I am making a c program to shutdown Ubuntu without system call using following link.
code.c
#include <unistd.h>
#include <sys/reboot.h>
int main() {
reboot(RB_POWER_OFF);
}
gcc code.c -o out.exe
Here if I run this executable file(out.exe) as root user then only it will shutdown system and if I run same file in normal user mode it is not working.So what changes I have to do in my code in order to run this code in normal user mode?
For a large number of reasons, it is better to power off the machine using e.g.
execl("/bin/shutdown", "shutdown", "-P", "now", (char *)0);
or reboot using
execl("/bin/shutdown", "shutdown", "-r", "now", (char *)0);
There is no shell involved at all. The current process is replaced by the shutdown system management command, which already has the necessary privileges if the user the process is running has is allowed to shutdown or reboot the machine.
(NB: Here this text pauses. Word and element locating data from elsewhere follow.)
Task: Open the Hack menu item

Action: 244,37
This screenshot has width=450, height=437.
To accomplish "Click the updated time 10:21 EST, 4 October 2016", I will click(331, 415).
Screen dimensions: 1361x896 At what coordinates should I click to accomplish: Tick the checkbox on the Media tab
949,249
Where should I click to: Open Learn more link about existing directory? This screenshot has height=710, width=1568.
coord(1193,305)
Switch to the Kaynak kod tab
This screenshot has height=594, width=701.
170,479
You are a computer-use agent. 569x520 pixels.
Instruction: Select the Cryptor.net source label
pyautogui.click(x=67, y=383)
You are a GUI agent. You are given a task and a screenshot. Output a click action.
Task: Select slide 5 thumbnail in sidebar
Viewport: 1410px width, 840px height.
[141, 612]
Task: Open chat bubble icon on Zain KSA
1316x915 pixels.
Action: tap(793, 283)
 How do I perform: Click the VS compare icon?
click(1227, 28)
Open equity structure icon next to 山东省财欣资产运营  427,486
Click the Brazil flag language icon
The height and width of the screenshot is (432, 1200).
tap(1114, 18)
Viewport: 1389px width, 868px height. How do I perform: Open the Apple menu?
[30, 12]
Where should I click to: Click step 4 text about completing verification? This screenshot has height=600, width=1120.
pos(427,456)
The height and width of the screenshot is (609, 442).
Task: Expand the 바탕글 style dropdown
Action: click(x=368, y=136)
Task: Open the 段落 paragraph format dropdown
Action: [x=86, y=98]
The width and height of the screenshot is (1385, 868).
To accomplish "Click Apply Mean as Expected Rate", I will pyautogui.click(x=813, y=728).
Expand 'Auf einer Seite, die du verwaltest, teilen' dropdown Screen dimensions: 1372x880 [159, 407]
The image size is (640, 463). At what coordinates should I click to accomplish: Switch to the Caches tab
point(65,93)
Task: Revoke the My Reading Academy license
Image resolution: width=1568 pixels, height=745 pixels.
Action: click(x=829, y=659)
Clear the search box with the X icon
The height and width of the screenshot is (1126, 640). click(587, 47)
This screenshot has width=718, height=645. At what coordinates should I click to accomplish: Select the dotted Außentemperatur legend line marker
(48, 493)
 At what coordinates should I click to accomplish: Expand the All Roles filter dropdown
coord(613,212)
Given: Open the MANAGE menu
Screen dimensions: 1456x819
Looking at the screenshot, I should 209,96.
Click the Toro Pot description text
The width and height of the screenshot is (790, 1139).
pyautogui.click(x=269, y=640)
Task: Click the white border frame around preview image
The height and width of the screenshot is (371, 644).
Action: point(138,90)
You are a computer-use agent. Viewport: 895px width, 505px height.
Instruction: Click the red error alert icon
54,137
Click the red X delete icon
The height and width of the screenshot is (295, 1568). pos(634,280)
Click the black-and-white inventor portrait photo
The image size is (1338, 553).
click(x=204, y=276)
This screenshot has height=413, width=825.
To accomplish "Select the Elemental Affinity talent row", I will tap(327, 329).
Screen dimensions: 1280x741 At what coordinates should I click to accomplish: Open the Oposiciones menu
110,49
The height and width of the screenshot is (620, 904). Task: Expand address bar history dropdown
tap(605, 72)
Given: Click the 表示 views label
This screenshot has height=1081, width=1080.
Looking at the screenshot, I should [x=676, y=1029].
(That is, code following the above statement is not executed at all, except if the system utility is missing. It will be there on any functioning system, even embedded ones.)
You can even replace the "now" with a fixed string like "+1m", to shutdown or reboot after one minute has elapsed. (During that time, everything else will continue running normally. Running shutdown with just a -c parameter during that period will cancel the pending shutdown/reboot.)
If you do this from a GUI application, only do it where a normal program would either return from main(), or exit().
What are those reasons?
Simplicity, robustness, the principle of least surprise, proper management of privileges for shutdown/reboot, not requiring special privileges and thus reduced threat surface (bugs in your program less likely to grant special privileges, because there are none). For starters.
If the code runs as a non-root user, it doesn't have permission to reboot the system.
The simplest thing to do is make the executable set-uid root:
sudo chown root:root out.exe
sudo chmod 4755 out.exe
Then any user can run it, and it will run with root permissions.